Why assert(0) in released version is NOT undefined behavior?

Question

. assert(x) should mean that x is true so compliers should have right to use this info to optimize.

For example,

char const* week(int n) {
    assert (n>=0 && n<7);
    switch (n) {
        case 0: return "Sunday";
        ...
        case 6: return "Saturday";
    }
    return 0;
}

can be optimized into

char const* week(int n) {
    char const* const* const x = {"Sunday", ..., "Saturday"};
    return x[n];
}

and remove the CMP n, 7

Answer 1

The purpose of an assert directive is to increase the likelihood that an unexpected condition will be detected. Having a compiler use false assertions for dead path elimination rather than trapping would cause them to have the opposite effect. For example...

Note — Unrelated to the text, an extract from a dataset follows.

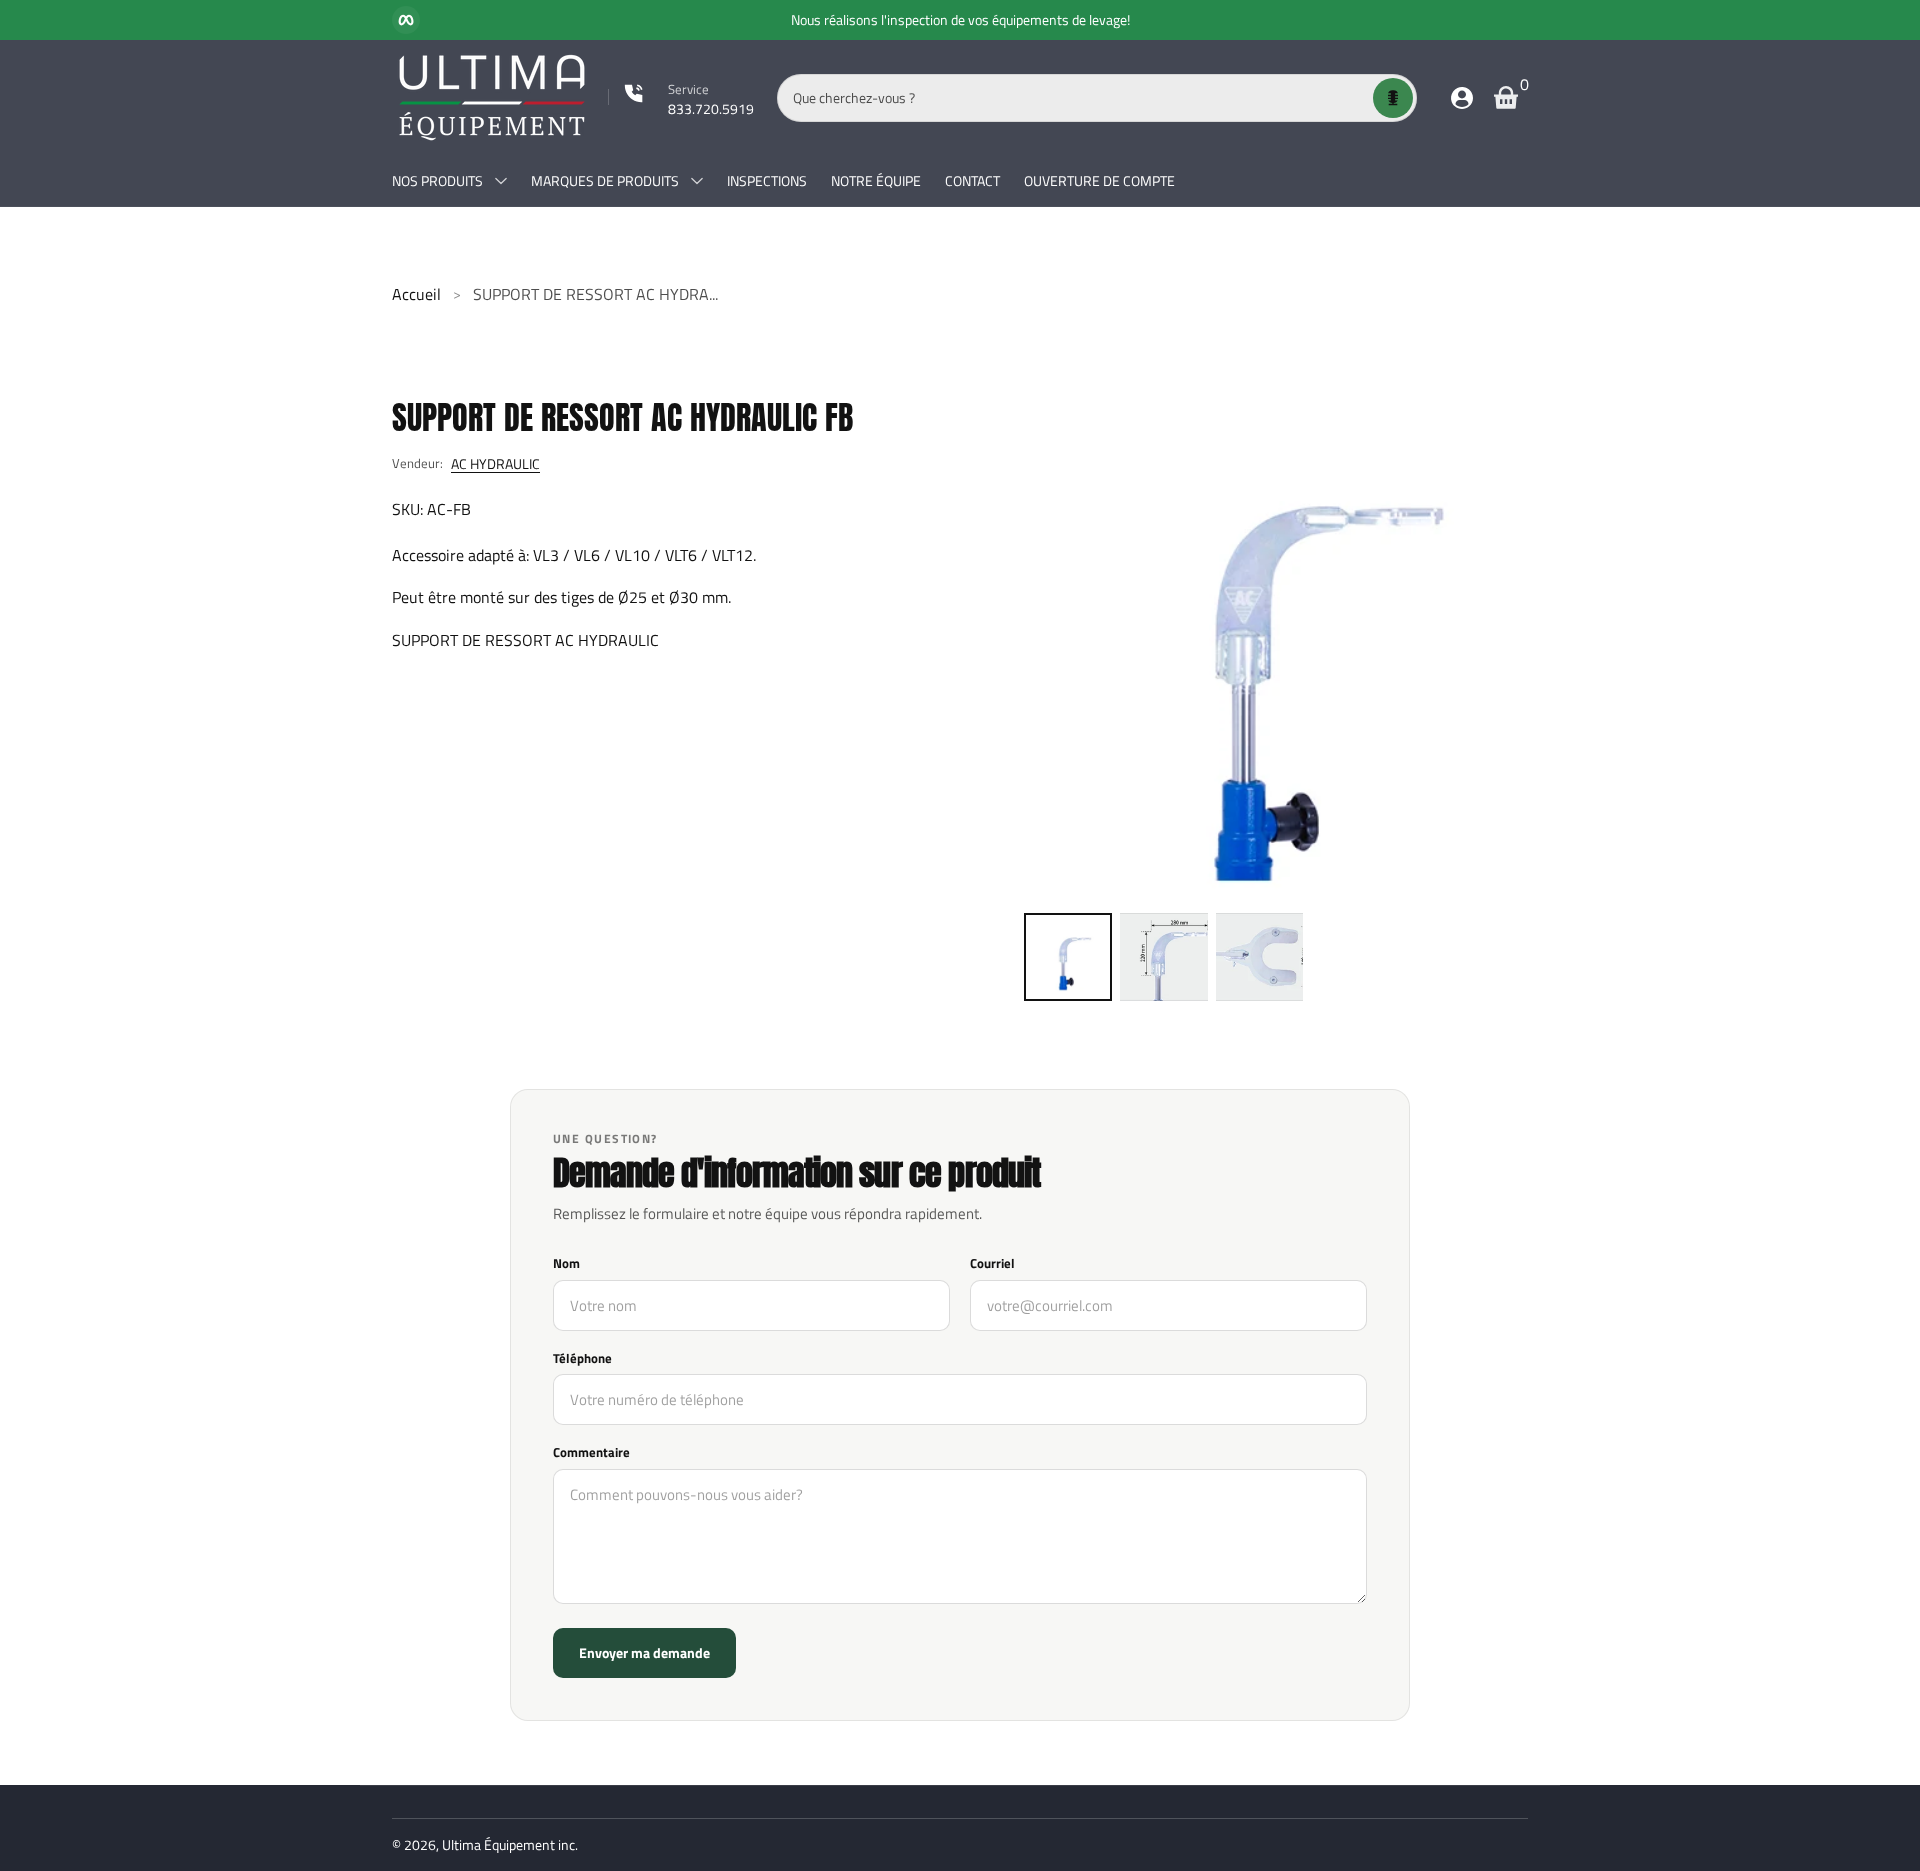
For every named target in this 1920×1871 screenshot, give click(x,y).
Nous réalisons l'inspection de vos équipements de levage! (960, 20)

int test1(int x, int *arr)
{
  if (x < 10) 
    { arr[x]++; return 0; }
  else
    return -1;
}
void test2(int x, int *arr)
{
  assert(x < 10);
  if (test1(x, arr))
    fprintf(stderr, "test1() was unhappy!");
}

If code is generated for the asserts, calls with values of x greater than 10 will get reported. Such calls will also generate diagnostic output if asserts simply do nothing. If asserts were used for dead-path elimination, however, a compiler might stifle all of the checks that x was less than 10, thus causing such a condition to go undetected.

It might be useful to have a version of assert which a compiler could process or not at its leisure, since in some cases adding code to handle an assert would relieve a compiler from having to handle the conditions downstream. Having an assert trigger dead path elimination without a trap, however, seems like a really bad idea.

Answer 2

I'm not shure what you mean by 'released version', but assert is a macro, and it defined somehow like:

#ifdef NDEBUG
#define assert(condition) ((void)0)
#else
#define assert(condition) /*implementation defined*/
#endif

So if your released version compliled with -DNDEBUG, it just doesn nothing, why should it be undefined behaviour?